Casal pode cultivar maconha para tratamento de filha
A juíza de Direito Gisele Guida de Faria, da 41ª vara Criminal do RJ, concedeu liminar favorável a um casal – pais de uma menina com doença rara – que cultiva e processa em casa uma variedade da Cannabis sativa como parte de tratamento cujo objetivo é controlar as convulsões sofridas pela criança
A magistrada determinou
ao chefe da Polícia Civil e ao superintendente do departamento da
Polícia Federal que se abstenham de praticar qualquer ato contra a
liberdade de ir e vir do casal em razão da ação.
O casal alegou no Habeas Corpus
preventivo que o tratamento exige que seja ministrado à menor extrato
industrial de Cannabis sativa legalmente importado dos EUA, em
combinação com extrato artesanal de uma variedade da planta, denominada
Harle Tsu, a qual cultivam em sua residência.
Analisando a questão
sob o pano de fundo do direito constitucional à saúde, a magistrada
ponderou que o ato praticado pelos pacientes busca, em primeiro plano,
garantir a saúde da filha, o que possui amparo no art. 6º da CF. Afirmou ainda que a ação se justifica e está em consonância com o art. 227 da Carta Magna.
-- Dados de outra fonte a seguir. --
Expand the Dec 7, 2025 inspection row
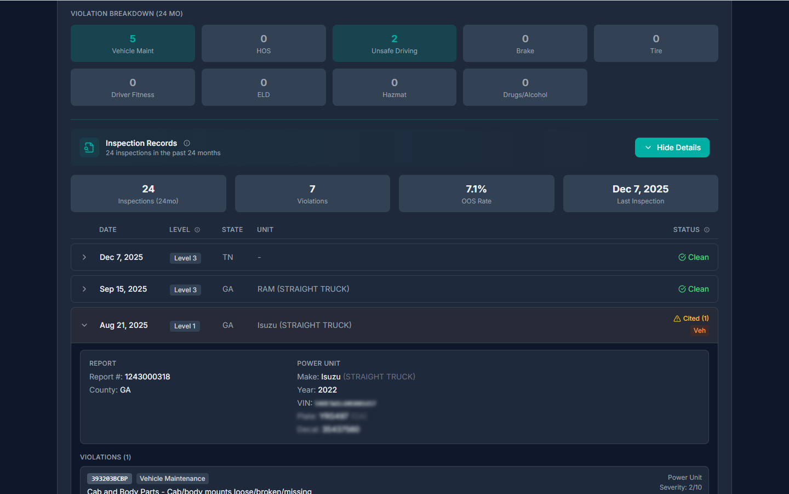The image size is (789, 494). (x=84, y=257)

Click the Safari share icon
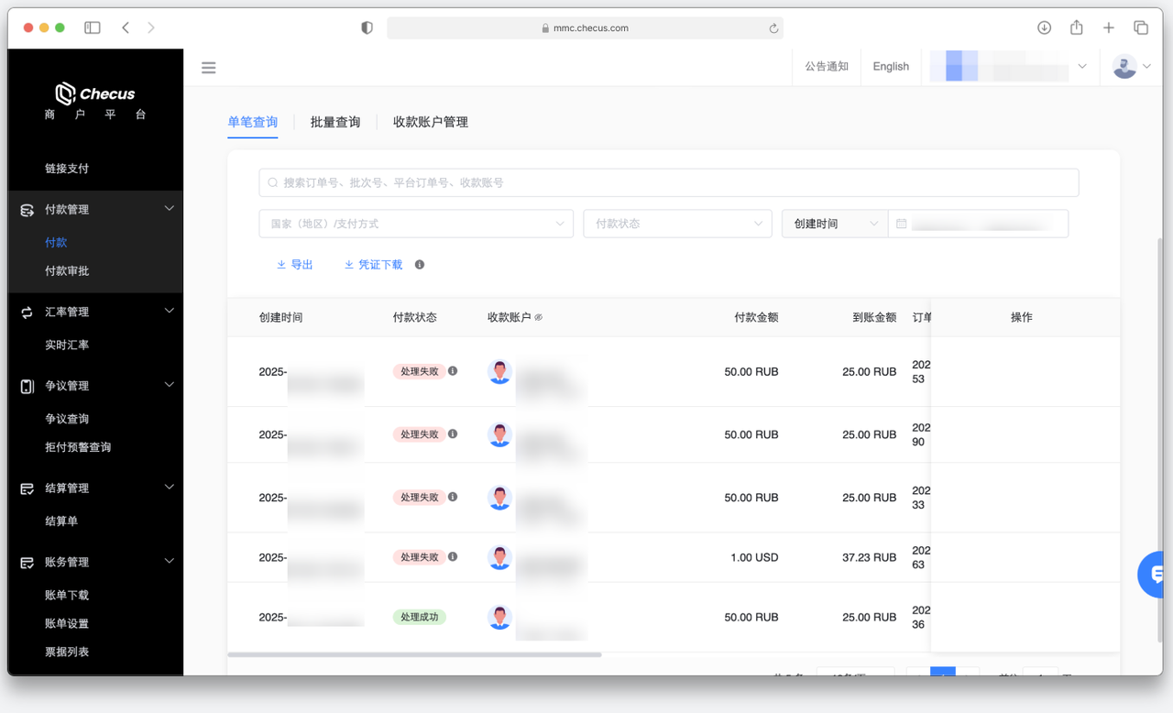1077,27
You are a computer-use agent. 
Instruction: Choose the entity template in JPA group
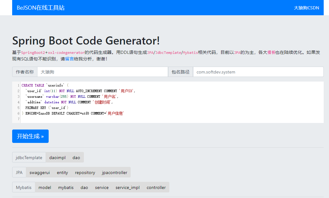click(62, 172)
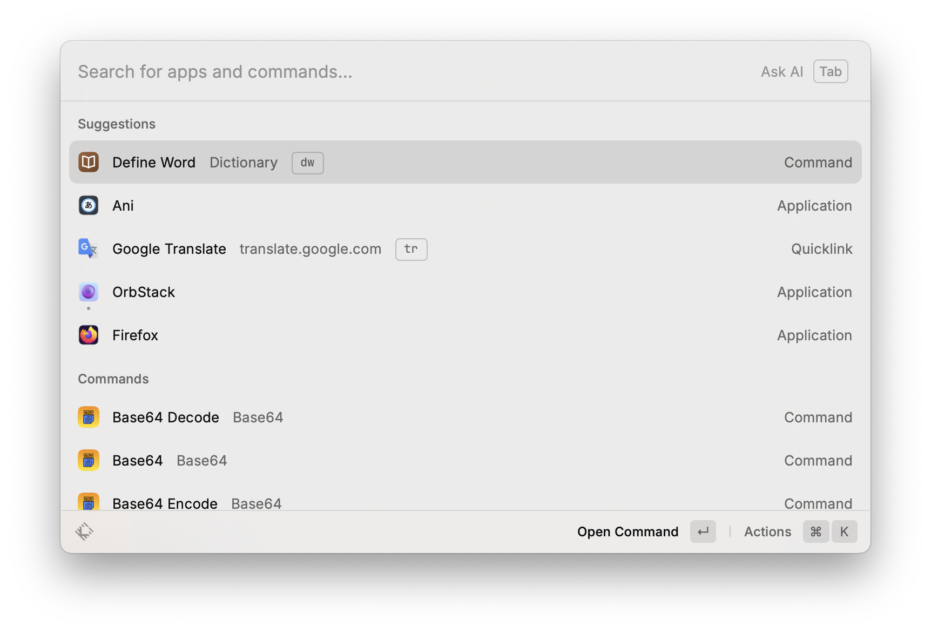Click the 'tr' alias badge
This screenshot has width=931, height=633.
point(411,249)
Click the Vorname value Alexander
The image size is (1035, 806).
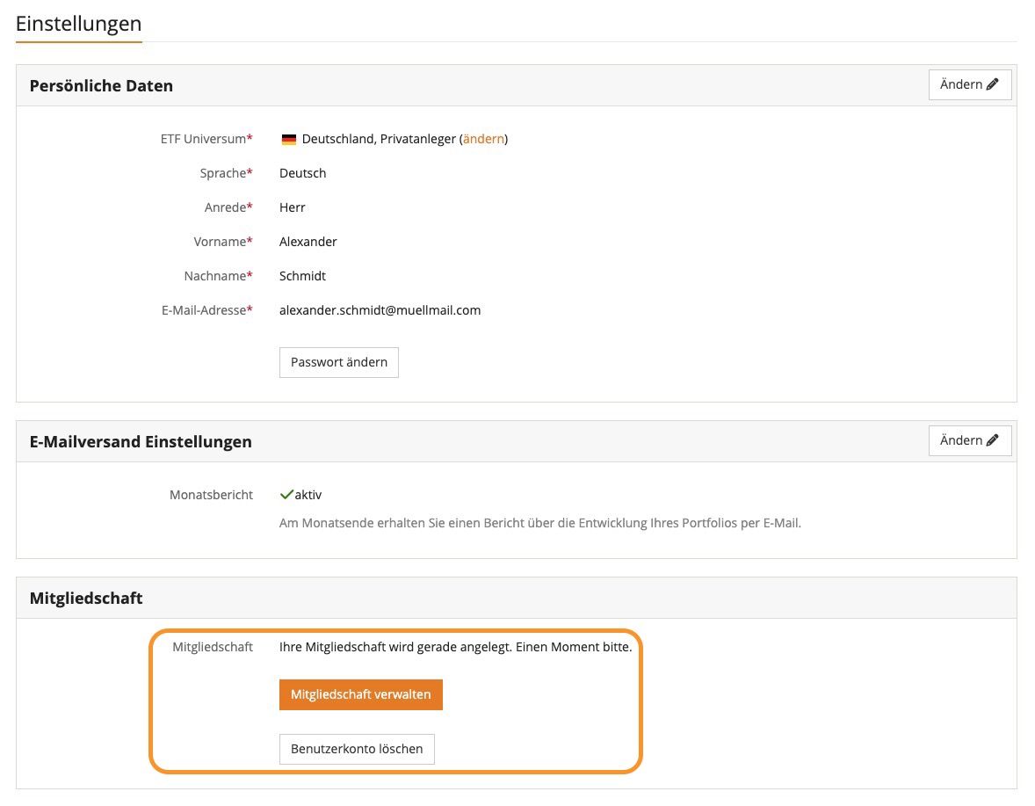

"Verifica-se, portanto que é dever da família assegurar à criança e ao adolescente, com absoluta prioridade, seu direito à vida e à saúde. Sob tal prisma, tem-se que ato praticado pelos impetrantes e que poderia ensejar sua prisão, prima oculi, merece ser melhor analisado sob o prisma dos valores e preceitos constitucionais acima relacionados."
Segundo a julgadora, a
questão exige análise mais profunda, e, em razão do início do recesso
forense, não seria possível fazê-lo, motivo pelo qual deverá ser
reapreciada quando da retomada dos trabalhos, neste mês de janeiro.
Entenda...
Habeas Corpus, é uma tipo de ação judicial que se pede o juiz o direito de não ser preso, ou no caso de já se encontrar preso, solicitasse que seja posto em liberdade.